仲間に裏切られたと思った彼は『魔王』と名乗り、大陸に災いと渾沌をもたらすことになったのです。
魔王は手当り次第人や動物を殺し、そこから魔力を奪いました。国は分裂し、土地は枯れ、人は飢えていきました。
そんな中、分裂した国の一つ『魔導国家アステリオン』の魔導士たちは力を結集し、ある存在の召喚を試みます。古い魔導書にのみ記された伝説の存在──万能の力を有し、魔王を排することができるかもしれない存在。
それが『勇者』です。
何人もの魔導士の命と引き換えに召喚された勇者は、人々を率いて強大な魔王と戦い、ついには滅ぼすことに成功するのです。
しかし、魔王は死に際に自らの魂を108に分け、それらを異世界に飛ばしました。その結果、魔王の魂たちは今でも異世界の人々を苦しめているのです。
❀.*・゜
「……勇者はなぜ魔王にトドメをさせなかったんですの?」
金髪の少女が傍らで物語を読み聞かせていた黒髪のメイドに尋ねる。すると、メイドはしばし考えるような仕草をした末、こう答えた。
「それは私にもわかりません。きっと、それほどまでに魔王が強かったのでしょう」
「でも、それじゃあ他の世界の方々が可哀想ですわ? なにも悪いことはしてないのに、いきなり異世界から魔王の魂が現れて侵略されなければならないなんて!」
「だから、このアステリオンでは魔王の魂が飛んだ先を突き止めて、門を開いているのですよ。そして、異世界人と共に戦っているのです」
二人がいるのは、アステリオンの名家フェルトマイアー伯爵家の一室、豪勢な造りの部屋には、天蓋付きの寝台が置かれており、そこに10歳くらいの金髪の少女がちょこんと座っている様はどこか微笑ましくもある。
「……ソフィー、あなた武術の心得があるんですのよね?」
「は、はい。柔術と空手、マーシャルアーツと截拳道を少々」
「なんですのそれは?」
聞いたことのない武術の数々に、少女は首を傾げた。
「異世界の武術です。修行に赴いた際に習得いたしました。お嬢様の身を守る一助になればと……。この衣装もその時に」
ソフィーと呼ばれたメイドは、自らの黒色に白のレースがあしらわれた服を指さしながら説明する。金髪の少女は納得したとばかりに頷いた。
「どおりで、あまり見ない服装だと思いましたわ」
「異世界ではメイドはこの服装が主流のようでして」
「いいですわね。この世界のメイドよりも可愛くて、わたくし好きですわよその服」
「お褒めに預かり光栄です。
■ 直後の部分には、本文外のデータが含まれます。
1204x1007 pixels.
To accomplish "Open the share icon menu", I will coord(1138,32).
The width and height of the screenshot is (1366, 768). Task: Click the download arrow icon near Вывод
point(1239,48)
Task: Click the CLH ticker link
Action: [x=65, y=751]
アンナお嬢様」
恭しく一礼したソフィーに、お嬢様のアンナは満足気に頷いた。
「もちろん、魔法もできるんですのよね?」
「無論です。今まで披露するような事態に遭遇していないことに感謝ですが」
ソフィーの言葉に苦笑を浮かべたアンナはその手を握ると、メイドの顔を覗き込むようにした。
「ソフィー、わたくしを鍛えてくださいまし!」
「えっ、は? 今なんと?」
「ですから! わたくしにソフィーの学んだ全ての技を授けてくださいまし!」
「武術や魔法を学んでなにをなさるおつもりで……?」
当惑するソフィー。しかし、アンナの決意は揺るがない。小さな身体で精一杯胸を張ると、自信たっぷりにこう言い放った。
「わたくしが異世界を救いますわ!」
「ん?? し、しかしお嬢様。お嬢様はフェルトマイアー家のご令嬢であらせられます」
「だからですわ! お父様が言っておられましたが、我がフェルトマイアー家はアステリオンの勇者の末裔。強きをくじき弱きを助ける誇り高い武門の名家だと!」
「お嬢様、勇者が召喚されたのはかれこれ500年も昔のこと。お嬢様に流れる勇者の血も薄れて昔ほど強大な力を行使することは──」
「大丈夫、関係ないですわ!」
思いとどまらせようとするソフィーの言葉を、アンナはキッパリと突っぱねた。こうスイッチが入ってしまうと、もうお嬢様は止まらなかった。両の瞳を爛々と輝かせ、ソフィーの両手を掴みながら必死に訴える。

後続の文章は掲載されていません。